Entre le début de ma pratique avec les jeux vidéo et l’apparition de cette « gaming room » il s’est écoulé 2 ans et demi, laps de temps pendant lequel les patients et parents de patients commençaient à avoir l’habitude que la thématique « jeux vidéo » soit abordée au sein de ce cabinet.
Cependant, un vrai tournant a été pris lorsque cette pièce est apparue : pour certains cela a été perçu comme une preuve de légitimité car c’était devenu concret, réel, « donc sérieux ». Cette réalité vient marquer indiscutablement de la question des jeux vidéo dans ce cabinet, peut-être aussi comme une marque de personnalité du thérapeute qui assume une position encore perçue comme discutable dans la société française en 2015.
Bien évidemment, cette pièce m’a probablement aidé également à affirmer ma légitimité à inviter les jeux vidéo dans ce contexte thérapeutique, ce qui en a fait un ensemble cohérent.
Pour éclairer davantage mon propos, voici ce que dit Philippe Gutton (2013) dans le livre « l’ado et son psy, nouvelles approches thérapeutiques en psychanalyse » auquel il a contribué :
« Hors d’un accordage suffisamment bon entre infantile et pubertaire (une organisation névrotique stable existe-t-elle à la puberté ?), il faut inventer une pratique spécifique, interroger notre théorie de la technique. Il ne faut pas renoncer en affirmant que la psychanalyse ne concerne pas l’adolescent comme un récent congrès le suggère avec pugnacité par un titre (« la clinique de l’adolescent existe-t-elle ?…. en clinique et en théorie, journée scientifique du 7/02/09 à Paris« ) revenant cinquante ans en arrière. Nous défendons, après Pierre Mâle, l’idée qu’il ne faut pas hésiter à remettre en cause les dispositifs de la cure afin de travailler le virage épistémologique que l’adolescent impose, lorsqu’il se refuse à être connu (D.W. Winnicott) et souhaite d’abord (et parfois seulement) dans sa désolation à être « reconnu ».
Cahn, R. ; Gutton, P. ; Robert, P. ; Tisseron, S. ( 2013). L’ado et son psy, nouvelles approches thérapeutiques en psychanalyse, Ed In Press
2. Organisation thérapeutique.
Le jeu vidéo est présent dans l’espace thérapeutique au même titre que les autres médiateurs présents dans le cabinet. J’ai pour habitude de toujours commencer les séances par un échange verbal en face à face, même s’il ne dure que 5 minutes, pour se (re)trouver à chaque fois par le regard et par les mots, (re)prendre ses marques dans le cadre thérapeutique en venant de l’extérieur tumultueux et avant de plonger dans l’intensité de la thérapie.

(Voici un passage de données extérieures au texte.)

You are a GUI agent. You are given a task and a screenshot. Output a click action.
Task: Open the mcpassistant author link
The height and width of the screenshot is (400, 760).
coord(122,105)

Ce temps d’échange, qui n’est pas que verbal nous l’aurons bien compris, conditionne fortement le choix du jeu vidéo ; je demande au tout début de séance ce qu’il souhaitera faire et en fonction de cet échange préliminaire, de son intensité et de la particularité du thème abordé, il arrive parfois que le choix du jeu vidéo ne soit plus le même. Le patient va alors choisir le médiateur le plus adapté au message qu’il veut faire passer au thérapeute pendant cette séance, et se l’approprier d’une manière bien particulière par rapport à d’habitude, ce à quoi nous serons d’autant plus attentif.
Une fois que tout ceci est établi, nous nous déplaçons ensemble vers l’ordinateur où nous prenons place tous les 2, l’un à côté de l’autre.
Le temps que le jeu se charge est un temps de discussion intéressant, davantage centré sur le domaine du jeu, ce qu’il compte faire pendant cette session et voir ensuite s’il a suivi son désir, ce qui l’en a empêché, ce qu’il en a dit, comment il l’a vécu et ce qu’il est devenu en fin de session.